Afora essas lucubrações, o revés do Rio Grande do Sul ressoa com as preocupações ecofilosóficas contemporâneas, que destacam a interdependência entre os seres humanos e o meio ambiente. Arne Naess (1912-2009), filósofo e ecologista norueguês, e Vandana Shiva, filósofa e ativista ambiental indiana, argumentam que a saúde e a sobrevivência da humanidade estão intrinsecamente ligadas ao vigor e ao equilíbrio dos ecossistemas naturais. Por conseguinte, mais um vez, as máculas que persistem há dias no solo do chimarrão são um lembrete doloroso das implicações do desequilíbrio ecológico causado pela ação humana, especialmente, no contexto do aquecimento global e das mudanças climáticas. Há profecias de que outros piores flagelos se desenham num horizonte não tão distante.
Em suma, as agruras da região rio-grandense-do-sul não apenas nos acareiam com questões existenciais e éticas profundas, mas também nos desafiam a agir em consonância com princípios existenciais e ambientais, principalmente, no que diz respeito ao bem querer do outro e da Terra. Essas inundações oportunizam a reflexão sobre a inexorável interconexão de todas as formas de vida no Cosmos. Ademais, também nos oferecem oportunidades de demonstrar a pujança da solidariedade coletiva e a possibilidade de transcender as infames segregações étnicas, etárias, sociais, culturais, sexuais e ideológicas que criamos no imaginário das nossas cabecinhas egoístas a troco de nada, pois, como testemunhamos, a fúria das águas torrenciais sulistas arrastaram todos e tudo que estavam no caminho, independentemente de condição social, etnia, idade e gênero.
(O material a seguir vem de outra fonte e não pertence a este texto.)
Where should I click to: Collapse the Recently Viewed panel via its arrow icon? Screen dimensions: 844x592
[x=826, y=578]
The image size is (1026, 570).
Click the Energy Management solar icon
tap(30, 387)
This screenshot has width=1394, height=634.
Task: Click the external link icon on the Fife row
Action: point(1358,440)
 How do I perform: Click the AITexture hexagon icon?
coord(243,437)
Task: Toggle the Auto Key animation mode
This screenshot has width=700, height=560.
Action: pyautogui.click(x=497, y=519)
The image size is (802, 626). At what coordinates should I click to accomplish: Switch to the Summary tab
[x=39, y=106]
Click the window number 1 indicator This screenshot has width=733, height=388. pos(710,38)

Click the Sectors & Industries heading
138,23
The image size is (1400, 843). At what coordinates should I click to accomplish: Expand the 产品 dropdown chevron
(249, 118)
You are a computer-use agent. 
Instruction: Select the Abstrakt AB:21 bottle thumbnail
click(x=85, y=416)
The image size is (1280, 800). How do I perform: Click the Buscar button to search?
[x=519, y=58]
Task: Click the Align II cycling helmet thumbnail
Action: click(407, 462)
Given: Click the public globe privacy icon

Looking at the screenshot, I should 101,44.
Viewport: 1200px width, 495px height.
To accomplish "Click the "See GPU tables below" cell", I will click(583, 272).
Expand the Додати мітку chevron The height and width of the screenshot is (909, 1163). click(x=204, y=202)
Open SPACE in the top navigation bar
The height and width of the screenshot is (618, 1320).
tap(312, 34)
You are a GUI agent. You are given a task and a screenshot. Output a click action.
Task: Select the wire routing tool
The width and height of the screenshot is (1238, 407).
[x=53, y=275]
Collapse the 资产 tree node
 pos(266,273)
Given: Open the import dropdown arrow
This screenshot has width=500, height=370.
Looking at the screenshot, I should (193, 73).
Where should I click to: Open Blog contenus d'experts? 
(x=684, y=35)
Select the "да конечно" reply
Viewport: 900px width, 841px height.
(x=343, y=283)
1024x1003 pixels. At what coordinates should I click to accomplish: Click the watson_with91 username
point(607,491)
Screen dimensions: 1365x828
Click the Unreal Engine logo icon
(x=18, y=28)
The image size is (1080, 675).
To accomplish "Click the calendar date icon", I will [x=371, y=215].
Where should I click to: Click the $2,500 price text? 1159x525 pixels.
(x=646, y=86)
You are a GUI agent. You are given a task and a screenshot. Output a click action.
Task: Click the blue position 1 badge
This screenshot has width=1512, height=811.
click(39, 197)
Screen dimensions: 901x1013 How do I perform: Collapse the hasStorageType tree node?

Apreende-se, assim, que na fila do pão do Cosmos somos todos absolutamente iguais, ou seja, estamos à mercê de algo muito superior ao nosso individualista cercadinho medíocre e raso.
Destarte, o nosso sentimento de insignificância e impotência frente a grandeza do universo nos compele a refletir sobre as nossas prioridades, ações e atitudes, além do nosso lugar no Cosmos e, principalmente, acerca de nossas relações com os outros. A duras penas, podemos nos libertar das amarras do egoísmo, da indiferença e da intolerância de modo a compreender que não somos o centro da existência planetária, mas sim uma parte integrante minúscula. Tão ínfima quanto um grão de areia, quase invisível e imperceptível, constituinte de uma imensidão cósmica muito maior. Poderosa o suficiente para alterar a nossa já efêmera passagem por essas bandas de cá por meio de um singelo e célere sopro.